Na początku 3 km rozgrzewki tak po 5:10. W miarę swobodnie, dopadła mnie tylko zemsta bigosu na obiad, ale jakoś wytrwałem. Biegowym daniem głównym były dziś odcinki progowe po 2 km, założenie tempo minimum 4:10, a jak się uda co urwać, to i lepiej.

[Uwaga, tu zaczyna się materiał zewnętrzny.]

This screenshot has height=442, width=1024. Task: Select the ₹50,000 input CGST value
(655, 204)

Pierwsze powtórzenie trafiłem z zegarkiem w ręku. 2 km odcinek po asfalcie na w miarę płaskiej trasie sprzyja równemu biegowi. Zacząłem trochę za wolno, po 500m miałem jakieś 4:14, ale szybko nadrobiłem stratę. Pierwszy kilometr bardzo lekko, na drugim trochę trudniej, ale ogólnie bardzo pozytywne zaskoczenie. 2 minuty przerwy w truchcie lecim dalej.

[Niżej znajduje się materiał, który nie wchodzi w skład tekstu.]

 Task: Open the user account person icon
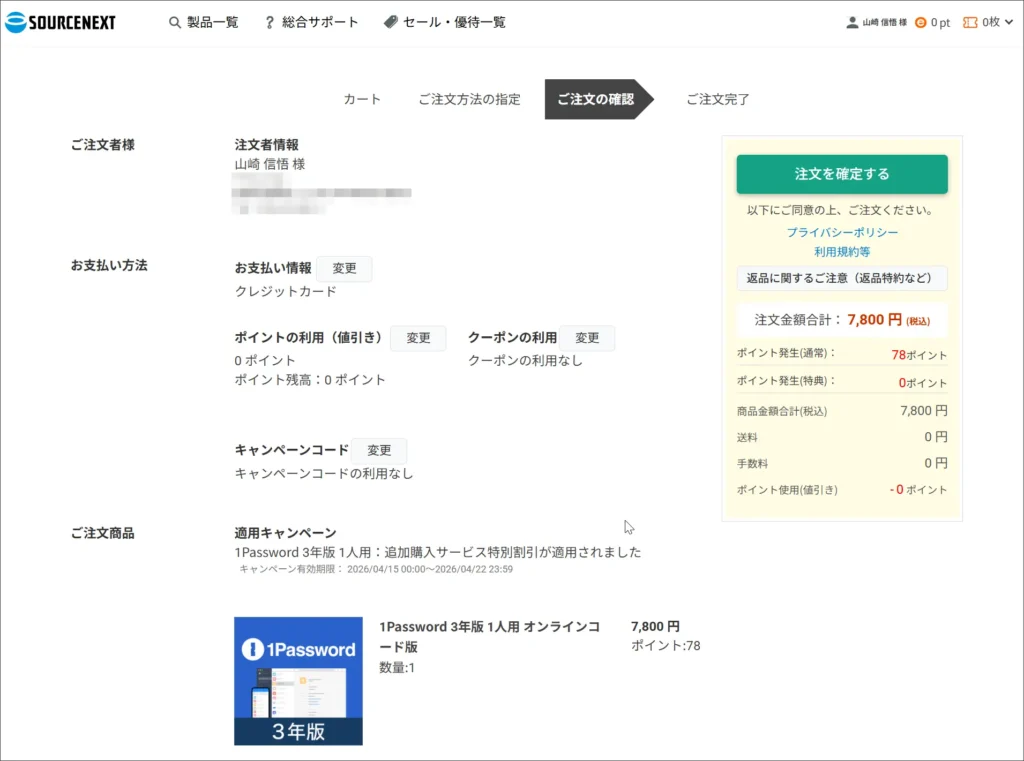coord(852,22)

Drugi był pod wiatr, ale jakoś mocno nie przeszkadzał. Miałem za to bliskie spotkanie ze spanikowaną sarną, wybiegła na drogę i minęła mnie o metr. Drugie powtórzenie domknąłem po 4:09.

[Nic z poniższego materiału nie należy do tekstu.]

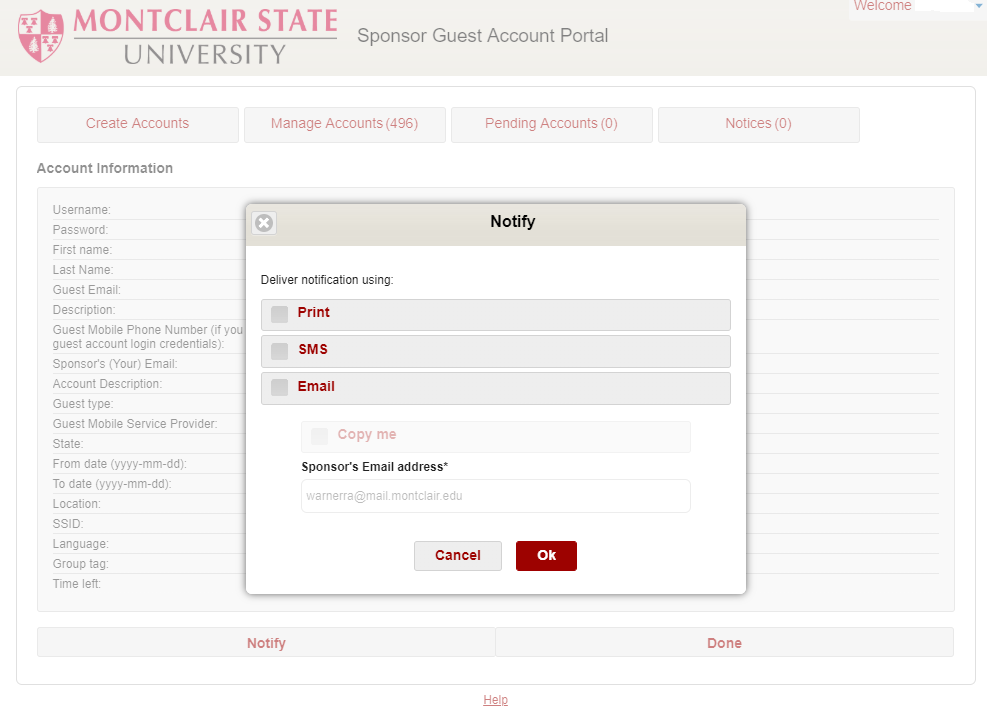
Task: Click the Welcome text in the header
Action: click(882, 6)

Trzecie znowu z wiatrem. Pierwsze kilkaset metrów wciąż wchodziło jak w masło, miałem wrażenie, że ledwie odpalam trzeci bieg, jeśli chodzi o przebieranie nogami, miałem zapas. Oddechowo było pod koniec w miarę wymagająco, ale pod pełną kontrolą, mimo że przyspieszyłem do 4:05.

Na czwartym nogi zrobiły się już trochę cięższe, ale też domknąłem po 4:05 na pełnej kontroli. Czuję, że idealnie dziś trafiłem w próg jak Małysz na wielkiej Krokwi. Puls dobił najwyżej do 180, czyli do 90%. Było wymagająco, ale dużo łatwiej niż interwały.

Po ostatnim powtórzeniu nawet się nie zatrzymywałem, tylko poleciałem szybko do domu, bo robiło się już ciemno, a musiałem jeszcze przedrzeć się przez las. Dobre pół godziny po zmroku, a tu wciąż niezapalone latarnie. Oszczędności? WTF? Dobrze, że nie zwijają asfaltu na noc. Biegi progowe to obok drugiego zakresu mój ulubiony akcent.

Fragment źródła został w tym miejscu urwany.